Tailwind CSS vs Traditional CSS: Efficiency and Speed

I’ve been working with CSS for years, but I recently got a reality check. After almost 2 years of development with Tailwind CSS, I had to maintain a project built with "pure" CSS (SASS + BEM methodology). I quickly realized how much I’ve adapted to the utility-first workflow, where styles are applied directly via predefined classes. The experience was eye-opening: I found myself spending more time managing selector hierarchy and naming conventions than actually building the interface. The cognitive load of switching between files and fighting specificity felt like a significant bottleneck. While I still value the foundations of CSS (and leaner HTML files, with cleaner tags), the efficiency of a utility-first approach is hard to ignore: 🚀 Rapid UI Development: Build and iterate on interfaces significantly faster by composing utilities directly in the markup. 🧠 Reduced Cognitive Load: Eliminates the need to invent semantic class names for every single element. 🎨 Design Consistency: Built-in spacing and color scales ensure a professional look without manual "pixel-pushing." Tailwind allows me to "style as I think." It doesn't replace the need to understand CSS, but it certainly changes the speed at which we can deliver high-quality results. For the developers out there: Do you also feel a "speed gap" when returning to traditional CSS, or do you still prefer the complete separation of styles? #webdevelopment #tailwindcss #frontend #css

I'm coming from the opposite place honestly. I can settle in to a TW utility-first shop just fine if needed but I don't ever do my own personal or OSS projects with it. One thing I'd say which I think is a fair neutral point: if you ARE using Tailwind, you can certainly abstract those utilities into their own abstractions when you see 3+ usages that are duplicates. Case study: We used Boostrap's utilities (very much in a same manner to TW) and these guys had like 20+ sidepanels where, for some reason, there were direct descendent elements that had to have `h-100`. Inevitably, someone would forget to place the h-100 on the parent element, and, we all know what happens next. It wasn't terribly hard to debug, but, was a PITA and I went ahead and abstracted it into some sort of sidebar-title. Regressions gone. It's not a panacea but good judgment and discretion is always required.

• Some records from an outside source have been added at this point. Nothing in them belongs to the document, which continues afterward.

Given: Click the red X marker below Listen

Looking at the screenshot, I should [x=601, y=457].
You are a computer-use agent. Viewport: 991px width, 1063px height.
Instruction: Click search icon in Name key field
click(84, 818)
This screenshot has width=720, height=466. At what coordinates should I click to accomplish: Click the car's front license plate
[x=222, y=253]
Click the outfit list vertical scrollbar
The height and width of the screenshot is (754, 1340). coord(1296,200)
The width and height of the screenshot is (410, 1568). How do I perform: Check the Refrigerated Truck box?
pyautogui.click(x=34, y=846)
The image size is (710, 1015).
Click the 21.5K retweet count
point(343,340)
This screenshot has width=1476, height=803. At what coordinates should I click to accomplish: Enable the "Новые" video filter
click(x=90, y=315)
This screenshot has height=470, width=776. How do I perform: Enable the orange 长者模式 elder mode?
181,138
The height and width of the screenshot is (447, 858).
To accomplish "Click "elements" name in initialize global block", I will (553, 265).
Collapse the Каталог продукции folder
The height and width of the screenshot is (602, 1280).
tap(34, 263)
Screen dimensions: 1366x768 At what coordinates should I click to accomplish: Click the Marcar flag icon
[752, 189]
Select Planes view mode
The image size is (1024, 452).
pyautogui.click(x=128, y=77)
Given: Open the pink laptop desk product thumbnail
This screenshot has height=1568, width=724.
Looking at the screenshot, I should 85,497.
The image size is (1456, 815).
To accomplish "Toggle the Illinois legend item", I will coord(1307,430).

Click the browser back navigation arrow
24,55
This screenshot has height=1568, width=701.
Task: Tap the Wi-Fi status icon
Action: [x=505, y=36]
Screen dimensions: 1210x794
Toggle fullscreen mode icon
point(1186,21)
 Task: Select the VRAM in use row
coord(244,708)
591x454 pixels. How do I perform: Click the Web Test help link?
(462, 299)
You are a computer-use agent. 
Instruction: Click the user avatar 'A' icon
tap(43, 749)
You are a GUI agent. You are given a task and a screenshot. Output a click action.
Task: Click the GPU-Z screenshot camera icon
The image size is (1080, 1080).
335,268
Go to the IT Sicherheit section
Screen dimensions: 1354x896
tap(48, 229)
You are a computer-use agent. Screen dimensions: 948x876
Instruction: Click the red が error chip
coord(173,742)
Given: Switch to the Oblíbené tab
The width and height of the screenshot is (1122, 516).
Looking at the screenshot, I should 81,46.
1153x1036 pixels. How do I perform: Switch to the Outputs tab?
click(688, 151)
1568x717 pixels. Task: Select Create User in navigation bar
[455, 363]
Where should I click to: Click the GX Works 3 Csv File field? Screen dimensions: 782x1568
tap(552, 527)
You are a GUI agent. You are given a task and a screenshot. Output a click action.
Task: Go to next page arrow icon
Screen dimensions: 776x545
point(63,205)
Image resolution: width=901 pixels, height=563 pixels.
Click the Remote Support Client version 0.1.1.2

I use Bem in CMS development and I use global variables for things like colors, font sizes, border radius, padding, widths etc… and then component CSS is contained within each module… I find it easy to maintain with great readability

BEM is so old school 🤣 jokes aside, I totally agree about the cognitive load while working with CSS

The only thing I disagree here is the necessity to "invent semantic class names" like it is really hard to do. With CSS/SCSS modules I normally write small class names, semantic, but with a lot of quick solutions. Every UI element I have that has a "title" have a high chance to have a .title class, not: cardTitle or myComponentTitle, just .title. For the file switch, it depends on the framework/lib I'm working with. On Astro and Vue projects is the same file so it does not have an impact in it.